Finding employees today remains a major challenge for almost all HVAC contractors. Retaining them also takes effort. But for one commercial firm, the issue was just getting a new employee to show up for his first day.

Enervise is a growing firm that offers HVAC, plumbing, and building controls service for commercial and industrial clients. The firm’s headquarters are in Cincinnati, with offices in Ohio and Kentucky. Enervise also does work for clients in West Virginia and Indiana.

Aaron Dorfman joined the firm 10 weeks ago as the recruiting and engagement manager. He started with 19 open requisitions and added more since then. One of those was for a controls technician. This job entails a lot of troubleshooting and building boards.

“That niche is really tough to find,” Dorfman said.

Still, he thought he found the right candidate. This fellow had worked at a university and said he wanted more variety, which Enervise would provide with its array of clients in different locations. Dorfman offered the candidate the job, and he accepted.

Then his first day arrived. The new employee failed to show up. Dorfman reached out and received no response. The only explanation he can come up with is that someone recruited the candidate out from under Enervise.

“There are so many external recruiters out there going after people and throwing money on the table, that’s what it has become about,” Dorfman said. “It isn’t about internal culture or development opportunity or career paths.”


Nice Truck, Want a Job?

Dorfman hears stories of technicians stopping at a gas station and having the service manager from another firm come up and say, “Nice van. How much are you getting paid?” He himself has received calls from six or seven recruiters since he started two months ago.

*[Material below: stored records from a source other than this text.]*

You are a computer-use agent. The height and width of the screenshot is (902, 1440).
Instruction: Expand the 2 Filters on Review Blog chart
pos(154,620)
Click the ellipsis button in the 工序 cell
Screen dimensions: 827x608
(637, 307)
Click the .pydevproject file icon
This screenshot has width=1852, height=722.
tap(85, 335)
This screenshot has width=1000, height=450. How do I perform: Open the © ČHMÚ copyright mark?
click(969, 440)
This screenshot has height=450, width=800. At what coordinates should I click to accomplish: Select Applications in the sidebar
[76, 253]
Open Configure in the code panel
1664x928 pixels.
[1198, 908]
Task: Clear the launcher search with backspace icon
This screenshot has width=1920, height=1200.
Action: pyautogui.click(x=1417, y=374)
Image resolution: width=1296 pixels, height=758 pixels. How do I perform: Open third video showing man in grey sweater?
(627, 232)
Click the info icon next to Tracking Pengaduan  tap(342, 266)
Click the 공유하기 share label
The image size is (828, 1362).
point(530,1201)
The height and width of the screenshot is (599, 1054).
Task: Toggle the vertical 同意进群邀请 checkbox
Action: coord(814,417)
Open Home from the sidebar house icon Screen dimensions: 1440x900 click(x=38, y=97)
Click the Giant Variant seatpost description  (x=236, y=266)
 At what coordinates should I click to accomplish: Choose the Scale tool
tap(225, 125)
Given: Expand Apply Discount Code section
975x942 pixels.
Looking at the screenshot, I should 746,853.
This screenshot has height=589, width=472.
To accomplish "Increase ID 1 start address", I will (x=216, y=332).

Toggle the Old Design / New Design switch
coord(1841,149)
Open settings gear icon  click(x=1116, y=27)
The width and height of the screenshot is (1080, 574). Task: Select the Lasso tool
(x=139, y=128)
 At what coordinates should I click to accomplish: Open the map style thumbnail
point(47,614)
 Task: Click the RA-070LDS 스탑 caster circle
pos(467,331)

Other firms are overpaying by 15% or 20%, Dorfman said. That could hurt them if they fail to get enough work to match that payroll. Enervise has plenty of large, stable clients, he said.

The firm has a good reputation as an employer. The local newspaper named Enervise as a Top Workplace in 2021. While operating under the Engineering Excellence name, Enervise was named Commercial Contractor of the Year by ACCA and a Best Contractor to Work For by The ACHR NEWS. The firm has also received recognition for workplace safety and innovation.

Money and other perks seem to matter more to some potential employees, though. The ghost hire was an unusually bad situation, but Dorfman did have another experience in which the candidate went back and forth over pay and perks numerous times. Dorfman revised his offer letter three times before the candidate turned down the position.

“I had a feeling that he was measuring ours against another offer letter that he had,” Dorfman said.


Less Loyalty

Dorfman said employees in general show less loyalty than in the past, although Enervise maintains a high retention level. Experts say COVID has only made this worse, leading to the so-called “Great Resignation.” Speaking at a recent industry event, Colleen Keyworth, director of sales and marketing for Contractor’s Online-Access, warned of what she calls a “lone wolf” mentality that has developed since the start of the pandemic. The lack of direct contact for long stretches creates a mindset of people feeling unattached to their employers, Keyworth said.

Dorfman doesn’t see that as a problem at Enervise, but he plans on working to strengthen the firm’s culture even more. This requires surveying the employees and finding what they want to make a better workplace. This can range from something as simple as different soda in the break room to more specific career goals.

“You have to sit down with your associates and ask them what it is they want in terms of long play,” Dorfman said.

Enervise uses an extensive hiring process that includes multiple interviews and testing. That means a lot of resources went into hiring an employee who never put in one day’s work. But Dorfman sees the positive even in that.

“Those were expensive interviews,” he said. “But in the end, if he was going to step out after three or four weeks, after we had trained him and sent him to classes, it would have been a lot more expensive.”